For the co-creation approach to succeed, the Indonesian government can take the role of enabler. The government needs to be open and collaborative in addressing this problem. The additional resources by other non-state parties should become a catalyst to collaboratively solve the problem of wicked disaster risk.


Effective strategies to support communities

There are at least three things the government could do to promote the quality of CBDRM. First, the government must provide a clear umbrella of regulations and guidance in regard to the CBDRM. All government measures need to be smoothly orchestrated by the government body, in this case the BNPB, while open to collaboration with other stakeholders.

Second, the government could provide infrastructure (such as technology) to promote community capacity. Lastly, the government could fill in the financing gap.

In 2018 the government launched the disaster risk financing and insurance (DRFI) strategy to mitigate fiscal risks caused by disasters. This can be the source of funds needed to boost co-creation in the disaster risk-management approach.

The co-creation approach in disaster risk management comes with challenges. The drawbacks of co-creation are selective participation biases allowing well-educated actors to set the agenda, stigmatization of non-contributors, limited transparency and accountability, growing administrative cost, the risk of government overload and limited possibility for central planning and holistic coordination.

Despite the challenges, it is worth the attempt as co-creation is based on resource exchange, mutual learning, innovation and continuous adaptation.

In addition, co-creation in disaster risk management should focus not only on the post-disaster recovery, but more importantly on the pre-disaster period (preparedness and mitigation). For instance, Vietnam has implemented DRR education and mainstreaming climate change and DRR into the school curriculum.

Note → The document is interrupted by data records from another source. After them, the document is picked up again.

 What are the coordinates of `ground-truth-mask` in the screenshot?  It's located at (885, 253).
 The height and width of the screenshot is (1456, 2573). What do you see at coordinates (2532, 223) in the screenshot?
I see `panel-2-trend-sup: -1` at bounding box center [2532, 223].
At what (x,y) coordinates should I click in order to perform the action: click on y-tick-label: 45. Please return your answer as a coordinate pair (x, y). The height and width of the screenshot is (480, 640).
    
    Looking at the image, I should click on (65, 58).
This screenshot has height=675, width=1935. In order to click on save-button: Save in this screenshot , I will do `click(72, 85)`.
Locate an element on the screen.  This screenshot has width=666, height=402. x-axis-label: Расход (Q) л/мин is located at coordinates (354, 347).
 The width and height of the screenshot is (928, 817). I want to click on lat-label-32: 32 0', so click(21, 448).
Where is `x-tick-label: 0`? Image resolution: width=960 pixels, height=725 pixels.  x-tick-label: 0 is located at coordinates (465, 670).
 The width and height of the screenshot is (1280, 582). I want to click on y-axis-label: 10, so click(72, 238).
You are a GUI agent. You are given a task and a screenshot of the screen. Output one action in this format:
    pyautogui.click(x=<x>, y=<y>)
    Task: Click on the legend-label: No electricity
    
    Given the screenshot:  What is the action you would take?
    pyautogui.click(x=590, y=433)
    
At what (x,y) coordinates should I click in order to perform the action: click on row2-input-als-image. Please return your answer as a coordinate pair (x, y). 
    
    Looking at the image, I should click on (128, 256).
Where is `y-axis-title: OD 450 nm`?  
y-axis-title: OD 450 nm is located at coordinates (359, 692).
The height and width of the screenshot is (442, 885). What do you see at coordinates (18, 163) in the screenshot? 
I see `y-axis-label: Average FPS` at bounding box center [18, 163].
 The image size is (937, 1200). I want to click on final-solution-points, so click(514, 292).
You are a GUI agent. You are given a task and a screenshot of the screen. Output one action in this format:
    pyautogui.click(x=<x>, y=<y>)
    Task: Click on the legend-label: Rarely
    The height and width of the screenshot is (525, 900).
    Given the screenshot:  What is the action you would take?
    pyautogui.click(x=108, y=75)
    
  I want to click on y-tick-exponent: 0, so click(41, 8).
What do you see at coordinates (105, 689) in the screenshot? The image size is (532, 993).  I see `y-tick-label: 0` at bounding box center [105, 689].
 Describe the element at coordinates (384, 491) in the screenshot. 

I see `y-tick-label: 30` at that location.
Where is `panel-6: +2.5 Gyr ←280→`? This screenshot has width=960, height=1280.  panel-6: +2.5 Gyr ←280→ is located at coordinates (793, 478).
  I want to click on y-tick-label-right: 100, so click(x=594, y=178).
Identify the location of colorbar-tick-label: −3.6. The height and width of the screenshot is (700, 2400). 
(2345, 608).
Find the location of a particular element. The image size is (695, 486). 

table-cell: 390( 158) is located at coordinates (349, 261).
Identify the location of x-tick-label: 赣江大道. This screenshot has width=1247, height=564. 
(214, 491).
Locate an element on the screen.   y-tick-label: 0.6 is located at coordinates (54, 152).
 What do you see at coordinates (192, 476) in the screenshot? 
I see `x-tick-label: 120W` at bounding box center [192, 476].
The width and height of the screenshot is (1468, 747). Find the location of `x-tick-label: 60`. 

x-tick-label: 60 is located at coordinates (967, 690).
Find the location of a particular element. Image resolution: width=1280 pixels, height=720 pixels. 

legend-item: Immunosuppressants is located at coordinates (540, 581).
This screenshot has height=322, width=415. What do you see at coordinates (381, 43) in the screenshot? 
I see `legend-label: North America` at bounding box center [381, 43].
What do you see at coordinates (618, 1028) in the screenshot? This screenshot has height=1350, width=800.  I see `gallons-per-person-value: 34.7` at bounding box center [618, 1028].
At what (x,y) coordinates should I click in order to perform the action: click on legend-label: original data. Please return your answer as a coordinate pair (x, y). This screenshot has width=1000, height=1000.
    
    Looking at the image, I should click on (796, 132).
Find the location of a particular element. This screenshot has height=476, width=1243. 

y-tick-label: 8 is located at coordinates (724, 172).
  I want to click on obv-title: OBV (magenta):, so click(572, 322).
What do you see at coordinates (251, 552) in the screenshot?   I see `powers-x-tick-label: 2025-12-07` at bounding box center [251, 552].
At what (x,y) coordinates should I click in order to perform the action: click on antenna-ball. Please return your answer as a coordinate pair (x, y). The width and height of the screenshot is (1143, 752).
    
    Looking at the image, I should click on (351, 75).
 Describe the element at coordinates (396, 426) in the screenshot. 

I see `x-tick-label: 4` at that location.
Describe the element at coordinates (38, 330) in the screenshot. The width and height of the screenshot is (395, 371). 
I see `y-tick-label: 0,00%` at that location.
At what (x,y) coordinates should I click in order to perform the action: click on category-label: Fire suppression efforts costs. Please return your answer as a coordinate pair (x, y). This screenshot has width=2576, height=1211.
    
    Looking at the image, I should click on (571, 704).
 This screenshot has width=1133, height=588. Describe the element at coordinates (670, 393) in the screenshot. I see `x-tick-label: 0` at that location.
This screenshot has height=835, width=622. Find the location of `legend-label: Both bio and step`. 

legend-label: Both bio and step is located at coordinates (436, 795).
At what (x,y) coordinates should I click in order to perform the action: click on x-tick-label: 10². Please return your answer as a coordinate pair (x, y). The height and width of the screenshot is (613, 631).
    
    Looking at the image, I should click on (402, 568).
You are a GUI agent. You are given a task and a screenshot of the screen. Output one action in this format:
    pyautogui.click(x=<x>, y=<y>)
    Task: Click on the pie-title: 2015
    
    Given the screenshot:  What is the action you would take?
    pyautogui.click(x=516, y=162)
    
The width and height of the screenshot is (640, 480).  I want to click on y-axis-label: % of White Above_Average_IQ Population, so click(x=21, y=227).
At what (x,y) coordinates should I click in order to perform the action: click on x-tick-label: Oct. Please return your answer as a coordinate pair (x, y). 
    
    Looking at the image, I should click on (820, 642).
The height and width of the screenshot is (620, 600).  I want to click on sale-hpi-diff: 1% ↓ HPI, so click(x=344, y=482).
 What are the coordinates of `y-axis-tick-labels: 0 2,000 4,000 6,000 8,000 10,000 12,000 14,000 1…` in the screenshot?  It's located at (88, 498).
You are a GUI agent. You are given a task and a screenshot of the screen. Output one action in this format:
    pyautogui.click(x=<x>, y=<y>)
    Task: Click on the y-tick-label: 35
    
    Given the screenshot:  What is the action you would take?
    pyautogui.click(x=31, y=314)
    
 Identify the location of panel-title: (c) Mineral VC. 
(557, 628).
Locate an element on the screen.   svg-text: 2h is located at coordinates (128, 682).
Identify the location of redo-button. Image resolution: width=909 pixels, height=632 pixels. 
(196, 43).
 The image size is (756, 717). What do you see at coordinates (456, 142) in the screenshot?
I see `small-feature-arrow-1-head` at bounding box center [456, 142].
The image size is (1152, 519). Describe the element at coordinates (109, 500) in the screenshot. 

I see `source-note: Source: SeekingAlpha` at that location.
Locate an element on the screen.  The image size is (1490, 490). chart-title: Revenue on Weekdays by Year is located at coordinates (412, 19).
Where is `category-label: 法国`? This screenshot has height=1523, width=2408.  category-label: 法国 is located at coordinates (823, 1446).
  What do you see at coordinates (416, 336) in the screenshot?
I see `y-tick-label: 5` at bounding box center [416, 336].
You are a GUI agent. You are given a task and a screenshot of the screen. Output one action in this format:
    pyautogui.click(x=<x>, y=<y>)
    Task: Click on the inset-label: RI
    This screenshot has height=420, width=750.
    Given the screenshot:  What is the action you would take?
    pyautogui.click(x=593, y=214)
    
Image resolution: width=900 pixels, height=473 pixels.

Besides education, communities and other non-state actors can prepare scenarios based on data and knowledge to respond to disasters. Stakeholders can also promote their preparedness in terms of emergencies to help them survive the disaster impacts. Experts and professionals can also take part by providing analysis and recommendations to boost community resilience.

Although it is not an instant process, co-creation in disaster risk management will build robust community capacity and resilience in the face of natural disasters.


The writer is an associate at Fiscal Policy Agency, Indonesian Finance Ministry, and an MSc student in Public Policy at University of Bristol.